Нередко случается, что посредники в переговорах вызывают недовольство, ибо им свойственно забывать об интересах друзей ради успеха самих переговоров, который, как честь счастливого предприятия, становится их собственным.
Когда мы преувеличиваем привязанность к нам наших друзей, то в нас говорит не столько признательность, сколько желание заставить всех оценить наши собственные достоинства.
Благосклонный прием, встречающий тех, кто лишь вступает в свет, зачастую вызван тайной завистью к тем, кто уже занимает там прочное положение.
Гордость, вселяющая в нас столько зависти, нередко помогает ее же обуздать.
Случается, что замаскированный обман столь достоверно изображает истину, что не поддаться ему было бы заблуждением.
Иной раз требуется не меньше толка, чтобы уметь воспользоваться добрым советом, нежели для того, чтобы самому себе его дать.
Некоторые дурные люди были бы не столь опасны, когда бы не имели в себе ничего хорошего.
Великодушие вполне отвечает своему прозванию; однако можно добавить, что это – здравая гордость и благороднейший путь к славе.
Невозможно в другой раз полюбить то, к чему уж более нет любви.
Нам удается найти несколько решений одному делу не столько по плодовитости ума, сколько по его ограниченности: мы хватаемся за все, что представляется нашему воображению, и не можем сразу остановиться на самом лучшем.

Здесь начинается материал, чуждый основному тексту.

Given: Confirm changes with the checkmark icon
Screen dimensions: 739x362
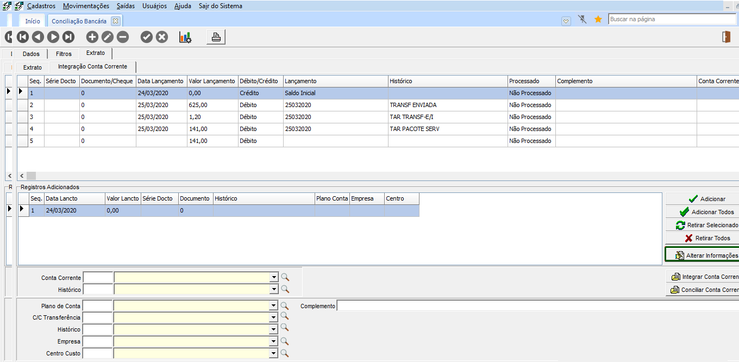Looking at the screenshot, I should pyautogui.click(x=147, y=37).
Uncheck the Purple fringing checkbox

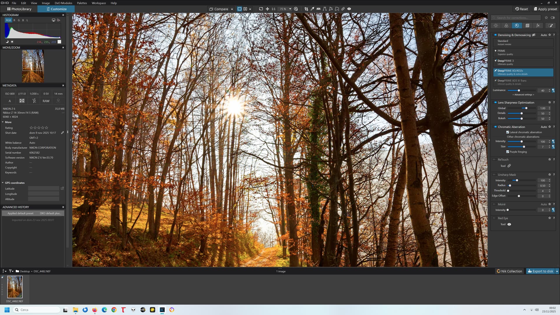pos(508,152)
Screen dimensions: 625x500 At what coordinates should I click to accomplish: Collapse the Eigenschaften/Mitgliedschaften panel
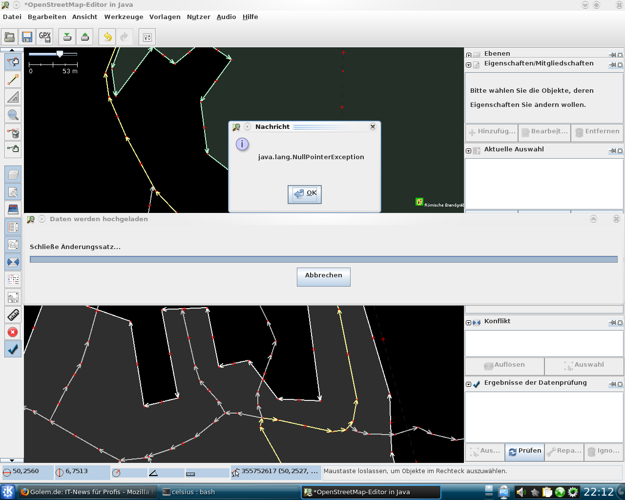469,65
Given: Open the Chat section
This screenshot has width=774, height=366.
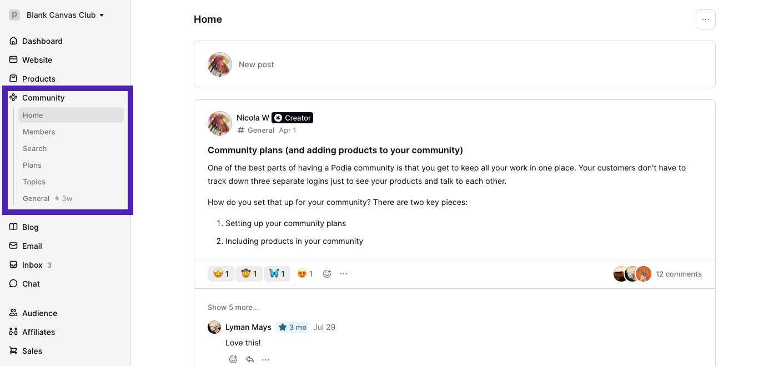Looking at the screenshot, I should point(31,284).
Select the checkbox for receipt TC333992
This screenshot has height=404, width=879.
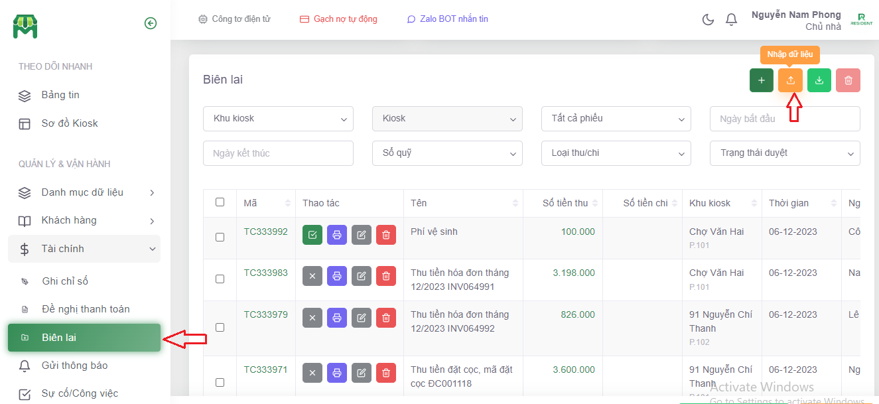(220, 237)
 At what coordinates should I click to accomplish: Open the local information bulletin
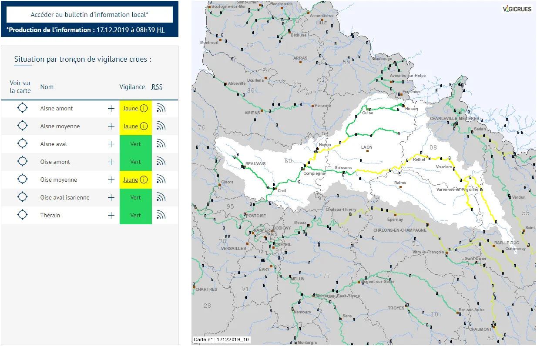(89, 14)
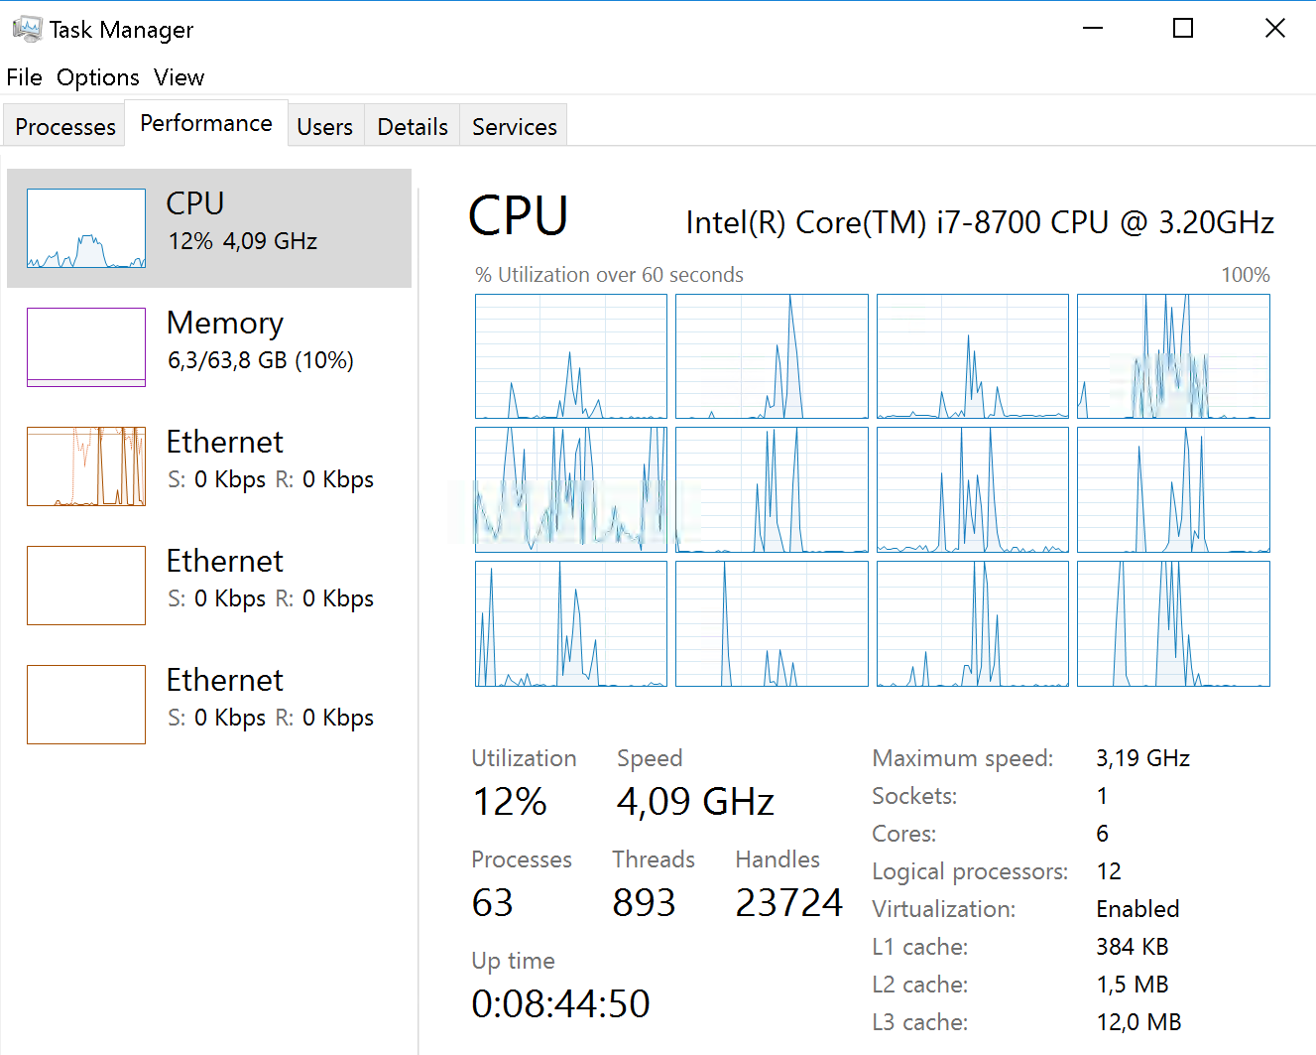Switch to the Services tab
The image size is (1316, 1055).
pyautogui.click(x=515, y=127)
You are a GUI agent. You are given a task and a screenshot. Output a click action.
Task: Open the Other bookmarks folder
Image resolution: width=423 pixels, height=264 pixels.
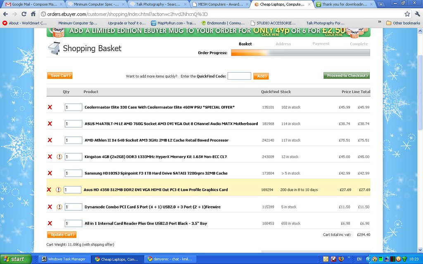[x=403, y=23]
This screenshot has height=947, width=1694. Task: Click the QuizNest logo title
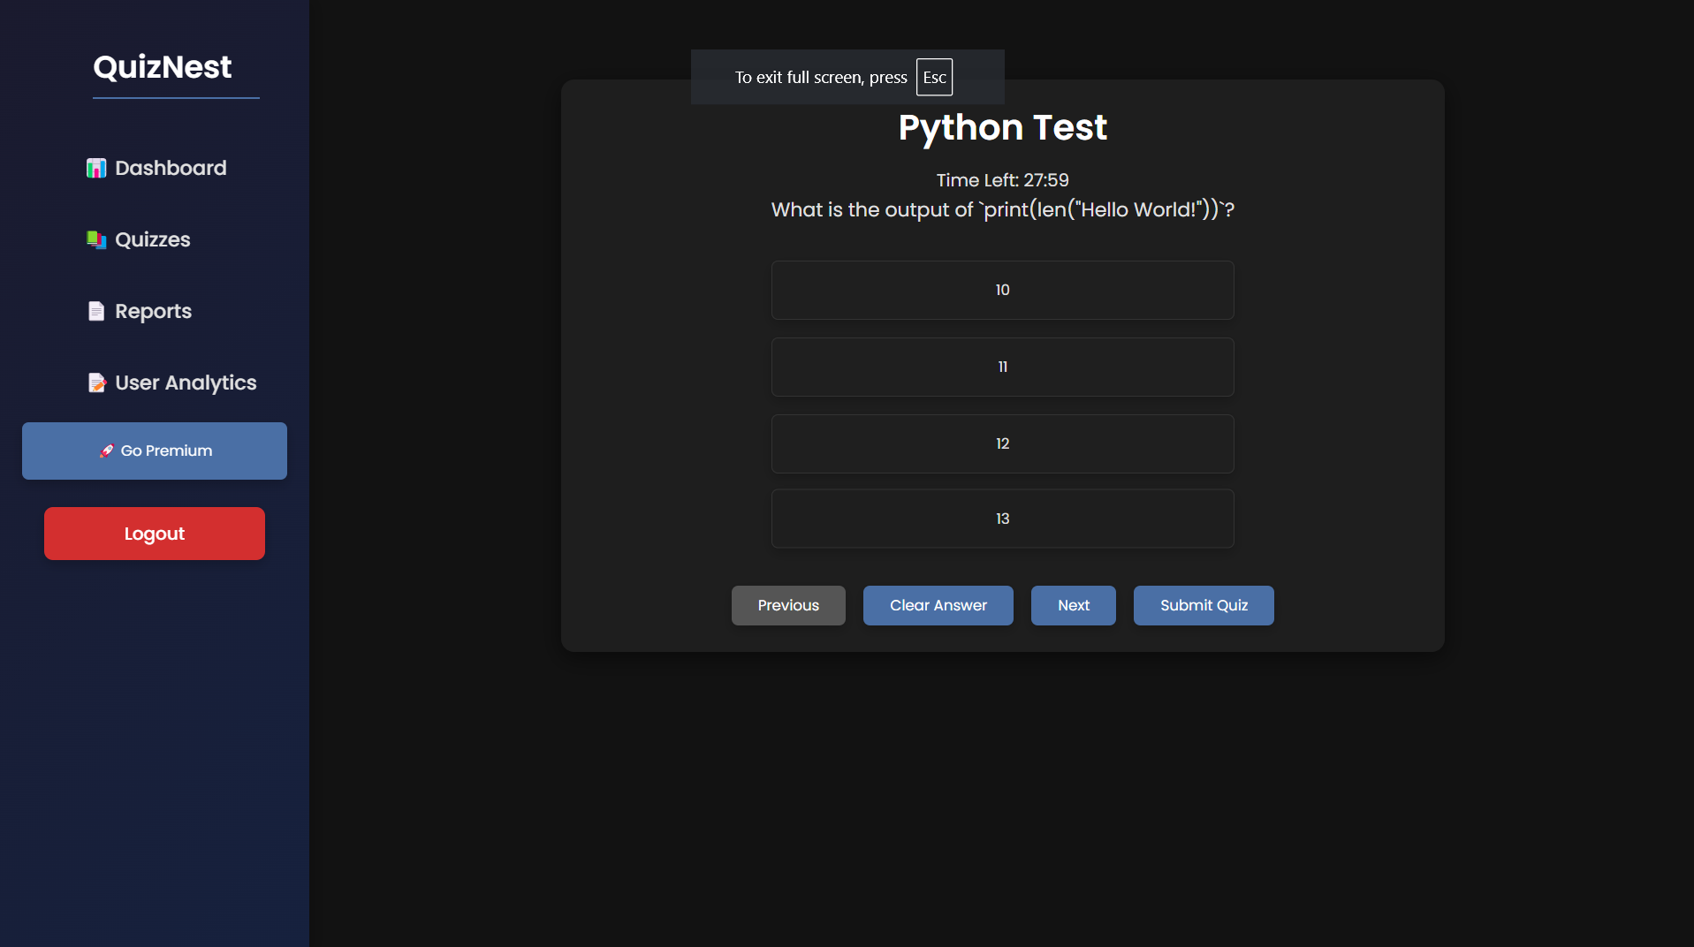[163, 67]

В иных делах, как и в иных недугах, целебные средства способны вызвать обострение; большое искусство – знать, когда прибегать к ним опасно.
Подчеркнутая простота – тонкий обман.
Недостатки нрава более многочисленны, нежели недостатки ума.
У человеческих достоинств – своя пора, как у плодов.
О человеческом нраве, как о большинстве построек, можно сказать, что у него есть разные стороны: одни приглядные, другие неприглядные.
Умеренности не может принадлежать честь борьбы с честолюбием и победы над ним: встреча между ними невозможна. Умеренность есть душевная томность и лень, честолюбие же – деятельность и пылкость.
Мы неизменно любим тех, кто нами восхищается, и отнюдь не всегда тех, кем сами восхищаемся.
Мы далеки от понимания собственных желаний.
Тяжело любить тех, кого мы ничуть не уважаем; но не менее тяжело – тех, к кому питаем больше уважения, чем к себе.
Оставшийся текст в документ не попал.